— Task objective —
Output every line of the records below as a JSON list of strings, one string per line, omitting blank lines.

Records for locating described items
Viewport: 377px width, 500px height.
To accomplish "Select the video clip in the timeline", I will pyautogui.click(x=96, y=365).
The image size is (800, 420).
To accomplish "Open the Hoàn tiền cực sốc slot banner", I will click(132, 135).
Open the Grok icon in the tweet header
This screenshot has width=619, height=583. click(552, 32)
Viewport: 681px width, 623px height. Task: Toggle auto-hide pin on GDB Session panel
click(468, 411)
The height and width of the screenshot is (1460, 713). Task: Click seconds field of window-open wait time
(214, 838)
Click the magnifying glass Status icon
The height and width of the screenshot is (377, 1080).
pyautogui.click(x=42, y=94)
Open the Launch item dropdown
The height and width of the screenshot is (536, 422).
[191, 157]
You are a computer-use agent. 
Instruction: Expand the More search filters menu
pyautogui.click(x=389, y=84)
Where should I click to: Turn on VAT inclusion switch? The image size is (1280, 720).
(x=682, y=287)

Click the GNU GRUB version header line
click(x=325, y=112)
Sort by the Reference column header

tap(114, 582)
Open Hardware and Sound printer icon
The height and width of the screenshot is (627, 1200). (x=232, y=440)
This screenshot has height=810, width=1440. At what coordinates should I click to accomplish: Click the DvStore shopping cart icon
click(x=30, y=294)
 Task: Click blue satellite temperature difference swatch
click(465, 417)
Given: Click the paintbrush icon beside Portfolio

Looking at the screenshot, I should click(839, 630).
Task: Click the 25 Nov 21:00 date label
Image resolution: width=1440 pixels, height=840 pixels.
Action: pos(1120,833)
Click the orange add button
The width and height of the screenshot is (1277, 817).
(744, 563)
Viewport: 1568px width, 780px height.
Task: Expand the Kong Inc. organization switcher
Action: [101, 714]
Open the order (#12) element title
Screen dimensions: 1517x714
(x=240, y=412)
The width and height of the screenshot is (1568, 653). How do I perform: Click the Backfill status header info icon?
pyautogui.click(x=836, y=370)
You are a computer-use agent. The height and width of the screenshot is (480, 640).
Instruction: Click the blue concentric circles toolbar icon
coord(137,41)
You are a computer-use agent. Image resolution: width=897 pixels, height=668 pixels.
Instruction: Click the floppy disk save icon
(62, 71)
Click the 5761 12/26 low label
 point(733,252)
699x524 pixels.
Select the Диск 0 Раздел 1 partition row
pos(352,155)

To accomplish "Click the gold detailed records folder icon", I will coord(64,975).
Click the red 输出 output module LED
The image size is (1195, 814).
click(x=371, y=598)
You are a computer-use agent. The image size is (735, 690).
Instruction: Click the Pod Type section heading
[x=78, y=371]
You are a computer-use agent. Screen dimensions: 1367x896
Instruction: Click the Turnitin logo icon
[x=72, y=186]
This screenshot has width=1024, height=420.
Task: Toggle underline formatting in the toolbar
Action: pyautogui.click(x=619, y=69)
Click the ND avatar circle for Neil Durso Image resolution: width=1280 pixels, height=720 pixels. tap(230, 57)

— Correct answer —
[
  "Viewport: 377px width, 500px height.",
  "To accomplish \"Select the video clip in the timeline\", I will pyautogui.click(x=96, y=365).",
  "The image size is (800, 420).",
  "To accomplish \"Open the Hoàn tiền cực sốc slot banner\", I will click(132, 135).",
  "Open the Grok icon in the tweet header",
  "This screenshot has width=619, height=583. click(552, 32)",
  "Viewport: 681px width, 623px height. Task: Toggle auto-hide pin on GDB Session panel",
  "click(468, 411)",
  "The height and width of the screenshot is (1460, 713). Task: Click seconds field of window-open wait time",
  "(214, 838)",
  "Click the magnifying glass Status icon",
  "The height and width of the screenshot is (377, 1080).",
  "pyautogui.click(x=42, y=94)",
  "Open the Launch item dropdown",
  "The height and width of the screenshot is (536, 422).",
  "[191, 157]",
  "You are a computer-use agent. ",
  "Instruction: Expand the More search filters menu",
  "pyautogui.click(x=389, y=84)",
  "Where should I click to: Turn on VAT inclusion switch? The image size is (1280, 720).",
  "(x=682, y=287)",
  "Click the GNU GRUB version header line",
  "click(x=325, y=112)",
  "Sort by the Reference column header",
  "tap(114, 582)",
  "Open Hardware and Sound printer icon",
  "The height and width of the screenshot is (627, 1200). (x=232, y=440)",
  "This screenshot has height=810, width=1440. At what coordinates should I click to accomplish: Click the DvStore shopping cart icon",
  "click(x=30, y=294)",
  " Task: Click blue satellite temperature difference swatch",
  "click(465, 417)",
  "Given: Click the paintbrush icon beside Portfolio",
  "Looking at the screenshot, I should click(839, 630).",
  "Task: Click the 25 Nov 21:00 date label",
  "Image resolution: width=1440 pixels, height=840 pixels.",
  "Action: pos(1120,833)",
  "Click the orange add button",
  "The width and height of the screenshot is (1277, 817).",
  "(744, 563)",
  "Viewport: 1568px width, 780px height.",
  "Task: Expand the Kong Inc. organization switcher",
  "Action: [101, 714]",
  "Open the order (#12) element title",
  "Screen dimensions: 1517x714",
  "(x=240, y=412)",
  "The width and height of the screenshot is (1568, 653). How do I perform: Click the Backfill status header info icon?",
  "pyautogui.click(x=836, y=370)",
  "You are a computer-use agent. The height and width of the screenshot is (480, 640).",
  "Instruction: Click the blue concentric circles toolbar icon",
  "coord(137,41)",
  "You are a computer-use agent. Image resolution: width=897 pixels, height=668 pixels.",
  "Instruction: Click the floppy disk save icon",
  "(62, 71)",
  "Click the 5761 12/26 low label",
  " point(733,252)",
  "699x524 pixels.",
  "Select the Диск 0 Раздел 1 partition row",
  "pos(352,155)",
  "To accomplish \"Click the gold detailed records folder icon\", I will coord(64,975).",
  "Click the red 输出 output module LED",
  "The image size is (1195, 814).",
  "click(x=371, y=598)",
  "You are a computer-use agent. The image size is (735, 690).",
  "Instruction: Click the Pod Type section heading",
  "[x=78, y=371]",
  "You are a computer-use agent. Screen dimensions: 1367x896",
  "Instruction: Click the Turnitin logo icon",
  "[x=72, y=186]",
  "This screenshot has width=1024, height=420.",
  "Task: Toggle underline formatting in the toolbar",
  "Action: pyautogui.click(x=619, y=69)",
  "Click the ND avatar circle for Neil Durso Image resolution: width=1280 pixels, height=720 pixels. tap(230, 57)"
]